To do »
Write out all of the records below line for line, keeping every character, space, and line break unchanged.
● ● ● ● ● ● ●
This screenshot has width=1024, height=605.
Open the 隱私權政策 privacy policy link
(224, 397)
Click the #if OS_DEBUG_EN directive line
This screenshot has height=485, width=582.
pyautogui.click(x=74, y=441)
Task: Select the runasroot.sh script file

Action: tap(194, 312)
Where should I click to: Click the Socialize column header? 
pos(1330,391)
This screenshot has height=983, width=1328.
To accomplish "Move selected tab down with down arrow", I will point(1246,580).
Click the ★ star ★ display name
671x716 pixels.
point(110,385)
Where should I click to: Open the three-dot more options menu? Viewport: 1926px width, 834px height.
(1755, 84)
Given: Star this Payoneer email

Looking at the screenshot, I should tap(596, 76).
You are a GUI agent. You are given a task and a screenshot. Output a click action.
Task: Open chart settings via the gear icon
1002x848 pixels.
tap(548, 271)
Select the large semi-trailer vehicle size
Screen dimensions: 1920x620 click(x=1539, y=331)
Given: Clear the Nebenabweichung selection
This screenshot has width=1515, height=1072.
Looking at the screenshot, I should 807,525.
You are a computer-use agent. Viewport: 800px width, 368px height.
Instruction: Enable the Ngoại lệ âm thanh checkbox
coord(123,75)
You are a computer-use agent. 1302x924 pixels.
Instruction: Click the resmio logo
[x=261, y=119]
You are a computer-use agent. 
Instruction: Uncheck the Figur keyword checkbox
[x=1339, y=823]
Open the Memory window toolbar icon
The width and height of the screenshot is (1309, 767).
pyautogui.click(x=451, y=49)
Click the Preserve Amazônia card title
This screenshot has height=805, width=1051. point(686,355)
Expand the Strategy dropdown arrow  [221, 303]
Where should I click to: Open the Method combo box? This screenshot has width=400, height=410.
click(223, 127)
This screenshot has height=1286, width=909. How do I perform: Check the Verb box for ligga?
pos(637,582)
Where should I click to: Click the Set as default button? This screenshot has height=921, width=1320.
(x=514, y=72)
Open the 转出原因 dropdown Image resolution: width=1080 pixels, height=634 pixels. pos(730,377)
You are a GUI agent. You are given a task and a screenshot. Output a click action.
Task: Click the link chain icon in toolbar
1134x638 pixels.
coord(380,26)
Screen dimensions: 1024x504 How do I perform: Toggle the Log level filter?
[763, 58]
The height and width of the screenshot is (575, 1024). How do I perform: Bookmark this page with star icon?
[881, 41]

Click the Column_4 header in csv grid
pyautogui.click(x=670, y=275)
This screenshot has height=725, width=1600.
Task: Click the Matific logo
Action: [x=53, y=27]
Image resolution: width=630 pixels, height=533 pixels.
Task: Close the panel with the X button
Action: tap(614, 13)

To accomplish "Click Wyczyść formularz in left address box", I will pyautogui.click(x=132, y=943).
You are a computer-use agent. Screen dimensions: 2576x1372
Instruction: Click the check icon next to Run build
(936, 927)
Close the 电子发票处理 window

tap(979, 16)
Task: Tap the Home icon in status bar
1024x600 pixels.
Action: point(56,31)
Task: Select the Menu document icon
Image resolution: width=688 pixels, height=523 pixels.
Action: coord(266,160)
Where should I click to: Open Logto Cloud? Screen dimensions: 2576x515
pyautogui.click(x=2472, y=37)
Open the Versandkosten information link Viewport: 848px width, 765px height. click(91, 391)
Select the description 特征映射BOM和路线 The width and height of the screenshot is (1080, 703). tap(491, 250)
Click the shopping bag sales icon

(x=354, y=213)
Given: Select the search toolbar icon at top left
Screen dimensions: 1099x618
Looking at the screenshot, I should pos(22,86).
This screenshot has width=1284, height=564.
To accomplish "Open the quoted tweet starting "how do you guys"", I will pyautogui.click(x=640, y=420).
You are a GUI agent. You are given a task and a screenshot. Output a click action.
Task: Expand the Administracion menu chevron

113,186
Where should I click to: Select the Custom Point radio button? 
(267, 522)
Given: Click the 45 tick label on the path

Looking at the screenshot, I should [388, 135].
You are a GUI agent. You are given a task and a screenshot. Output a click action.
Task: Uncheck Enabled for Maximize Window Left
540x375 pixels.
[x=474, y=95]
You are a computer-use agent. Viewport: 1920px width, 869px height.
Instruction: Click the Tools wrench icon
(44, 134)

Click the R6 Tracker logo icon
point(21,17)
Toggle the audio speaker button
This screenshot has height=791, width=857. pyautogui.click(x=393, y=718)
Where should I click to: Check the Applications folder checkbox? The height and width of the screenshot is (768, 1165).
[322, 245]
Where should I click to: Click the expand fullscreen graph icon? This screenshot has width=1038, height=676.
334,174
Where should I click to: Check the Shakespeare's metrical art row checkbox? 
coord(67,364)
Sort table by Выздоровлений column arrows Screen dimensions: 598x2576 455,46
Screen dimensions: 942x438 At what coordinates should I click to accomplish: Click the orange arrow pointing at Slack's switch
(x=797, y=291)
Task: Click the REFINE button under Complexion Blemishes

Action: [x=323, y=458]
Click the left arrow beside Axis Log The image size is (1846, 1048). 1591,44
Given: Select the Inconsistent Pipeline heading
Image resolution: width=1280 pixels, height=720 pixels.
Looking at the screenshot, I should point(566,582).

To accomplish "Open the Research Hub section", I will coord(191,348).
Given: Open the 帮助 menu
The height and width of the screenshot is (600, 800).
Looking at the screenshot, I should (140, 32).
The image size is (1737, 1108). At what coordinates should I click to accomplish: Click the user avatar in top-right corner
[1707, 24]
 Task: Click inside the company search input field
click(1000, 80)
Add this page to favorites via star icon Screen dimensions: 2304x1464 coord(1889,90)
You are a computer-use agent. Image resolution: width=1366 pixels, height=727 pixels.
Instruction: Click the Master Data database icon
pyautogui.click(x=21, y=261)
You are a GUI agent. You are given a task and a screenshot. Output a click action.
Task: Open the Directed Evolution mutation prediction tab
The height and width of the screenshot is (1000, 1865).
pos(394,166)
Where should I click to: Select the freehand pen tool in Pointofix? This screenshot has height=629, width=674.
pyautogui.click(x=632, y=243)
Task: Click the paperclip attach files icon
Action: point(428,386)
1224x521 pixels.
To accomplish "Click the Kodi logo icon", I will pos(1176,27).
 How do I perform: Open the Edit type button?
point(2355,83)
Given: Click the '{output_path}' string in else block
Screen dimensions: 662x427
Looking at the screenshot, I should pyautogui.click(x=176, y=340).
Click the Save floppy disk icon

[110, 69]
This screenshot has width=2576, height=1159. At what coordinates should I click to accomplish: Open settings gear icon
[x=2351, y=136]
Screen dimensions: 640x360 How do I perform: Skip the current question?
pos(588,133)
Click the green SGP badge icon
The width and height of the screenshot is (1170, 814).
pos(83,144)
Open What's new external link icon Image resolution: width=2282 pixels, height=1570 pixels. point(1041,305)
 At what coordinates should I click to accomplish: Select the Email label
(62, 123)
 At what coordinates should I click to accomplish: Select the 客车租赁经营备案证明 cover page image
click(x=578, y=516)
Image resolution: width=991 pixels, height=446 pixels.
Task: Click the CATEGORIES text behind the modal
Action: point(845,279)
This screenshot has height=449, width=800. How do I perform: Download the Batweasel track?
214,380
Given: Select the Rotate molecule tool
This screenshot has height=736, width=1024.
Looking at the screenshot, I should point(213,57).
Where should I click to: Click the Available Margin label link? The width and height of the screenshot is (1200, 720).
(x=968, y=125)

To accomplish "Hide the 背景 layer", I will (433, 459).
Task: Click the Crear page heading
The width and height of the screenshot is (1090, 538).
● ● ● ● ● ● ●
Exercise result »
This screenshot has width=1024, height=605.
Open the 隱私權政策 privacy policy link
(224, 397)
Click the #if OS_DEBUG_EN directive line
This screenshot has height=485, width=582.
pyautogui.click(x=74, y=441)
Task: Select the runasroot.sh script file

Action: tap(194, 312)
Where should I click to: Click the Socialize column header? 
pos(1330,391)
This screenshot has height=983, width=1328.
To accomplish "Move selected tab down with down arrow", I will point(1246,580).
Click the ★ star ★ display name
671x716 pixels.
point(110,385)
Where should I click to: Open the three-dot more options menu? Viewport: 1926px width, 834px height.
(1755, 84)
Given: Star this Payoneer email

Looking at the screenshot, I should tap(596, 76).
You are a GUI agent. You are given a task and a screenshot. Output a click action.
Task: Open chart settings via the gear icon
1002x848 pixels.
tap(548, 271)
Select the large semi-trailer vehicle size
Screen dimensions: 1920x620 click(x=1539, y=331)
Given: Clear the Nebenabweichung selection
This screenshot has width=1515, height=1072.
Looking at the screenshot, I should 807,525.
You are a computer-use agent. Viewport: 800px width, 368px height.
Instruction: Enable the Ngoại lệ âm thanh checkbox
coord(123,75)
You are a computer-use agent. 1302x924 pixels.
Instruction: Click the resmio logo
[x=261, y=119]
You are a computer-use agent. 
Instruction: Uncheck the Figur keyword checkbox
[x=1339, y=823]
Open the Memory window toolbar icon
The width and height of the screenshot is (1309, 767).
pyautogui.click(x=451, y=49)
Click the Preserve Amazônia card title
This screenshot has height=805, width=1051. point(686,355)
Expand the Strategy dropdown arrow  [221, 303]
Where should I click to: Open the Method combo box? This screenshot has width=400, height=410.
click(223, 127)
This screenshot has height=1286, width=909. How do I perform: Check the Verb box for ligga?
pos(637,582)
Where should I click to: Click the Set as default button? This screenshot has height=921, width=1320.
(x=514, y=72)
Open the 转出原因 dropdown Image resolution: width=1080 pixels, height=634 pixels. pos(730,377)
You are a GUI agent. You are given a task and a screenshot. Output a click action.
Task: Click the link chain icon in toolbar
1134x638 pixels.
coord(380,26)
Screen dimensions: 1024x504 How do I perform: Toggle the Log level filter?
[763, 58]
The height and width of the screenshot is (575, 1024). How do I perform: Bookmark this page with star icon?
[881, 41]

Click the Column_4 header in csv grid
pyautogui.click(x=670, y=275)
This screenshot has height=725, width=1600.
Task: Click the Matific logo
Action: [x=53, y=27]
Image resolution: width=630 pixels, height=533 pixels.
Task: Close the panel with the X button
Action: tap(614, 13)

To accomplish "Click Wyczyść formularz in left address box", I will pyautogui.click(x=132, y=943).
You are a computer-use agent. Screen dimensions: 2576x1372
Instruction: Click the check icon next to Run build
(936, 927)
Close the 电子发票处理 window

tap(979, 16)
Task: Tap the Home icon in status bar
1024x600 pixels.
Action: point(56,31)
Task: Select the Menu document icon
Image resolution: width=688 pixels, height=523 pixels.
Action: coord(266,160)
Where should I click to: Open Logto Cloud? Screen dimensions: 2576x515
pyautogui.click(x=2472, y=37)
Open the Versandkosten information link Viewport: 848px width, 765px height. click(91, 391)
Select the description 特征映射BOM和路线 The width and height of the screenshot is (1080, 703). tap(491, 250)
Click the shopping bag sales icon

(x=354, y=213)
Given: Select the search toolbar icon at top left
Screen dimensions: 1099x618
Looking at the screenshot, I should pos(22,86).
This screenshot has width=1284, height=564.
To accomplish "Open the quoted tweet starting "how do you guys"", I will pyautogui.click(x=640, y=420).
You are a GUI agent. You are given a task and a screenshot. Output a click action.
Task: Expand the Administracion menu chevron

113,186
Where should I click to: Select the Custom Point radio button? 
(267, 522)
Given: Click the 45 tick label on the path

Looking at the screenshot, I should [388, 135].
You are a GUI agent. You are given a task and a screenshot. Output a click action.
Task: Uncheck Enabled for Maximize Window Left
540x375 pixels.
[x=474, y=95]
You are a computer-use agent. Viewport: 1920px width, 869px height.
Instruction: Click the Tools wrench icon
(44, 134)

Click the R6 Tracker logo icon
point(21,17)
Toggle the audio speaker button
This screenshot has height=791, width=857. pyautogui.click(x=393, y=718)
Where should I click to: Check the Applications folder checkbox? The height and width of the screenshot is (768, 1165).
[322, 245]
Where should I click to: Click the expand fullscreen graph icon? This screenshot has width=1038, height=676.
334,174
Where should I click to: Check the Shakespeare's metrical art row checkbox? 
coord(67,364)
Sort table by Выздоровлений column arrows Screen dimensions: 598x2576 455,46
Screen dimensions: 942x438 At what coordinates should I click to accomplish: Click the orange arrow pointing at Slack's switch
(x=797, y=291)
Task: Click the REFINE button under Complexion Blemishes

Action: [x=323, y=458]
Click the left arrow beside Axis Log The image size is (1846, 1048). 1591,44
Given: Select the Inconsistent Pipeline heading
Image resolution: width=1280 pixels, height=720 pixels.
Looking at the screenshot, I should point(566,582).

To accomplish "Open the Research Hub section", I will coord(191,348).
Given: Open the 帮助 menu
The height and width of the screenshot is (600, 800).
Looking at the screenshot, I should (140, 32).
The image size is (1737, 1108). At what coordinates should I click to accomplish: Click the user avatar in top-right corner
[1707, 24]
 Task: Click inside the company search input field
click(1000, 80)
Add this page to favorites via star icon Screen dimensions: 2304x1464 coord(1889,90)
You are a computer-use agent. Image resolution: width=1366 pixels, height=727 pixels.
Instruction: Click the Master Data database icon
pyautogui.click(x=21, y=261)
You are a GUI agent. You are given a task and a screenshot. Output a click action.
Task: Open the Directed Evolution mutation prediction tab
The height and width of the screenshot is (1000, 1865).
pos(394,166)
Where should I click to: Select the freehand pen tool in Pointofix? This screenshot has height=629, width=674.
pyautogui.click(x=632, y=243)
Task: Click the paperclip attach files icon
Action: point(428,386)
1224x521 pixels.
To accomplish "Click the Kodi logo icon", I will pos(1176,27).
 How do I perform: Open the Edit type button?
point(2355,83)
Given: Click the '{output_path}' string in else block
Screen dimensions: 662x427
Looking at the screenshot, I should pyautogui.click(x=176, y=340).
Click the Save floppy disk icon

[110, 69]
This screenshot has width=2576, height=1159. At what coordinates should I click to accomplish: Open settings gear icon
[x=2351, y=136]
Screen dimensions: 640x360 How do I perform: Skip the current question?
pos(588,133)
Click the green SGP badge icon
The width and height of the screenshot is (1170, 814).
pos(83,144)
Open What's new external link icon Image resolution: width=2282 pixels, height=1570 pixels. point(1041,305)
 At what coordinates should I click to accomplish: Select the Email label
(62, 123)
 At what coordinates should I click to accomplish: Select the 客车租赁经营备案证明 cover page image
click(x=578, y=516)
Image resolution: width=991 pixels, height=446 pixels.
Task: Click the CATEGORIES text behind the modal
Action: point(845,279)
This screenshot has height=449, width=800. How do I perform: Download the Batweasel track?
214,380
Given: Select the Rotate molecule tool
This screenshot has height=736, width=1024.
Looking at the screenshot, I should point(213,57).
Where should I click to: Click the Available Margin label link? The width and height of the screenshot is (1200, 720).
(x=968, y=125)

To accomplish "Hide the 背景 layer", I will (433, 459).
Task: Click the Crear page heading
The width and height of the screenshot is (1090, 538).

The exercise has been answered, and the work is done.